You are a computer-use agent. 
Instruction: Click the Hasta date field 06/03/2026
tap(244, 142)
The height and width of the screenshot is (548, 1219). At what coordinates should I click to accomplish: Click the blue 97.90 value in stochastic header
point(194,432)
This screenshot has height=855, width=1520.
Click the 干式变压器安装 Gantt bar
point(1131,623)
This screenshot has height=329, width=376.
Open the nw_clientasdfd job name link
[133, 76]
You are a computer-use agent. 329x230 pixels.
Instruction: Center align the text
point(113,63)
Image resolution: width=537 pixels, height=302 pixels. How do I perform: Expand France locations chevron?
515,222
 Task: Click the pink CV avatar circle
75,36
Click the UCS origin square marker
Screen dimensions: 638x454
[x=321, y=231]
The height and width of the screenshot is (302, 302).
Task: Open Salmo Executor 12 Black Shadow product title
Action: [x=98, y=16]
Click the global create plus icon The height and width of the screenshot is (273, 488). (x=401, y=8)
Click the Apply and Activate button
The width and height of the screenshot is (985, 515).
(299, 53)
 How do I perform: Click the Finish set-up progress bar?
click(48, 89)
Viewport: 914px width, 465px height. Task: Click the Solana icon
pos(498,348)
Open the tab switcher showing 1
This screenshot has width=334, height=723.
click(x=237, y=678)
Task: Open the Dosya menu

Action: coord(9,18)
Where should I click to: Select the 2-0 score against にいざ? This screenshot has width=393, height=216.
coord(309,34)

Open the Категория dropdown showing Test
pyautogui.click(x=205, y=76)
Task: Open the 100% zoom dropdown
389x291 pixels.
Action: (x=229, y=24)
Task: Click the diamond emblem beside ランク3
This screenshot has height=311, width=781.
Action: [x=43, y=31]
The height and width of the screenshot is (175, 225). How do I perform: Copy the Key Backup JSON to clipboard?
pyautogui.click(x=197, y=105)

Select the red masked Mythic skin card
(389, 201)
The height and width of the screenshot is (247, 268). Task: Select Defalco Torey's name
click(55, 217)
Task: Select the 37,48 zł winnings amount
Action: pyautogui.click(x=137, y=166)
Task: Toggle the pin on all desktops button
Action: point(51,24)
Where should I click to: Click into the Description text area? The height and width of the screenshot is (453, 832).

──────────────────────────────

• _INSTRUCTIONS FOR THE TASK_
Copy out the material word for word, from its first line through the line containing "Action: coord(9,18)", including both of those lines.

• _SOLVED EXERCISE_
You are a computer-use agent. 
Instruction: Click the Hasta date field 06/03/2026
tap(244, 142)
The height and width of the screenshot is (548, 1219). At what coordinates should I click to accomplish: Click the blue 97.90 value in stochastic header
point(194,432)
This screenshot has height=855, width=1520.
Click the 干式变压器安装 Gantt bar
point(1131,623)
This screenshot has height=329, width=376.
Open the nw_clientasdfd job name link
[133, 76]
You are a computer-use agent. 329x230 pixels.
Instruction: Center align the text
point(113,63)
Image resolution: width=537 pixels, height=302 pixels. How do I perform: Expand France locations chevron?
515,222
 Task: Click the pink CV avatar circle
75,36
Click the UCS origin square marker
Screen dimensions: 638x454
[x=321, y=231]
The height and width of the screenshot is (302, 302).
Task: Open Salmo Executor 12 Black Shadow product title
Action: [x=98, y=16]
Click the global create plus icon The height and width of the screenshot is (273, 488). (x=401, y=8)
Click the Apply and Activate button
The width and height of the screenshot is (985, 515).
(299, 53)
 How do I perform: Click the Finish set-up progress bar?
click(48, 89)
Viewport: 914px width, 465px height. Task: Click the Solana icon
pos(498,348)
Open the tab switcher showing 1
This screenshot has width=334, height=723.
click(x=237, y=678)
Task: Open the Dosya menu

Action: coord(9,18)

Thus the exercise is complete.